En entrant dans la baraque X, on se retrouve de façon précipitée et sans avertissement dans la pièce mortuaire où s'entassaient les corps des détenus avant que ceux-ci ne soient apportés dans la pièce suivante, les fours crématoires. De l'autre côté, on travers une toute petite pièce, avec le plafond anormalement bas, sans fenêtre, avec des drains au sol et des jets au plafond, avant de réaliser qu'il s'agit de la chambre à gaz camouflée en bains-douches (Brausebad).

Près des fours crématoires se tient la statue du prisonnier inconnu, qui devait ressembler à pas mal tous les détenus de Dachau. Maigre, malade, vêtu de son uniforme. Den toten zur Ehre den lebenden zur Mahnung. Autrement dit, honorer les morts, rappeler aux vivants.

À la toute fin de la visite, on se demande ce que pouvaient bien penser les civils qui demeuraient dans le voisinage de la ville de Dachau. Il faut savoir que les médias étaient totalement biaisés et que les informations transmises à propos devaient rendre une image positive de ce camp de travail. Un sondage a été effectué après la libération de 1945 auprès de la population et la plupart se doutaient que quelque chose ne tournait pas rond entre ces murs. Aucun d'entre eux toutefois n'avait la possibilité de faire quoi que ce soit pour l'en empêcher. Ceux qui résistaient ou n'adhéraient pas au régime nazi avaient plus de chance de se retrouver à l'intérieur qu'autre chose.

Ce genre de visite historique me trouble. Cette époque a changé le caractère et la personnalité du pays et des gens qui l'habitent. Mais pas seulement. Elle fait partie de l'histoire de la planète entière. Seulement au camp de concentration de Dachau, 41 500 personnes ont été tuées ou sont mortes d'épuisement ou de maladies entre les années 1939 et 1945. 

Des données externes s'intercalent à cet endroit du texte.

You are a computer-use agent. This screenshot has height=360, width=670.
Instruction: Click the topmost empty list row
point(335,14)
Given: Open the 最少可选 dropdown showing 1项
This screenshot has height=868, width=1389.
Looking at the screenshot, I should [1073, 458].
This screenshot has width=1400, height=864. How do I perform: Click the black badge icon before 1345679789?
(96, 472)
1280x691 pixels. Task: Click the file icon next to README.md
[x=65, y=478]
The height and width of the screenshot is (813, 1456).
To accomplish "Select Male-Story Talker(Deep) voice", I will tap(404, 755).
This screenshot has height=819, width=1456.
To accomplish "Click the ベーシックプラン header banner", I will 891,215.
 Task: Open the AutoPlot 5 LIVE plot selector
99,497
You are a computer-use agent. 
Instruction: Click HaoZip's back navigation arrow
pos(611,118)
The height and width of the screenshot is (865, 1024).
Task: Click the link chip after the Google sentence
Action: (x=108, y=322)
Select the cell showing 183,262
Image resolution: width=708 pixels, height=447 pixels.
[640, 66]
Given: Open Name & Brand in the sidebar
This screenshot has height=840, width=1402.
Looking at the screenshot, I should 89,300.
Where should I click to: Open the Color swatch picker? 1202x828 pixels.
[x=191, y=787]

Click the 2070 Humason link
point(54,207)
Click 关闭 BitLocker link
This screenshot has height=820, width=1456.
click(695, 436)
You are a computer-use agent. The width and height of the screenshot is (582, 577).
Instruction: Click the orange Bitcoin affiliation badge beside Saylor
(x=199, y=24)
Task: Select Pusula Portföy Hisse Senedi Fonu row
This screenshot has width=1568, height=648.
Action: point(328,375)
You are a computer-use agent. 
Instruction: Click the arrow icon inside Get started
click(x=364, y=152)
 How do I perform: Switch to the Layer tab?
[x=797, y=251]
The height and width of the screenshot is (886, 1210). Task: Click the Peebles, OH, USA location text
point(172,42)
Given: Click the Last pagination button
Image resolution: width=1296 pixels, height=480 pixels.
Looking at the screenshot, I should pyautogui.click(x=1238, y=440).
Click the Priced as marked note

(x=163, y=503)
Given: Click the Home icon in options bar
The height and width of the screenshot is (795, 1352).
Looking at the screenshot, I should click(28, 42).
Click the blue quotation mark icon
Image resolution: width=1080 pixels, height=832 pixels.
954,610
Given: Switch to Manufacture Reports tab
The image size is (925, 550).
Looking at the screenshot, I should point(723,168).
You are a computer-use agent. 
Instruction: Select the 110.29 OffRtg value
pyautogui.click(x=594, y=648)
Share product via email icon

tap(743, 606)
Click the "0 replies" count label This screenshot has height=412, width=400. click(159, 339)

Et dire que le vent aurait pu tourner, le 8 novembre 1939. Cette journée là, les principaux dirigeants nazis, incluant Hitler, se réunissaient à la brasserie Bürgerbräukeller à Munich. Un menuisier allemand du nom de Georg Elser y avait soigneusement dissimulé une bombe artisanale dans l'un des piliers de la salle, qui devait se déclencher lors du discours du Führer. Or, la météo n'étant pas clémente ce jour là, l'avion qui devait le ramener à Berlin ne pouvait pas décoller, ce qui l'a obligé à prendre le train. Il a donc quitté le rassemblement plus tôt, soit exactement 13 minutes avant la détonation. Georg Esler fût arrêté alors qu'il tentait de s'enfuir par la Suisse, puis amené au camp de concentration de Dachau, où il fût assassiné le 9 avril 1945, seulement 20 jours avant la libération. Maman et moi sommes allés sur le site de cette brasserie qui n'existe plus aujourd'hui. Aujourd'hui s'y dresse le Gasteig, un des plus grands centre culturel d'Europe. Une plaque commémorative est incrustée dans le sol, à l'endroit exact où se trouvait le fameux pilier qui devait changer le cours de l'histoire et prévenir la deuxième guerre mondiale.

An dieser Stelle, im ehemaligen Bürgerbräukeller, versuchte der Schreiner Johann Georg Elser am 8. November 1939 ein Attentat auf Adolf Hitler. Er wollte damit dem Terror-Regime der Nationalsozialisten ein Ende setzen. Das Vorhaben scheiterte. Johann Georg Elser wurde nach 5 1/2 Jahren Haft am 9. April 1945 im Konzentrationslager Dachau ermordet.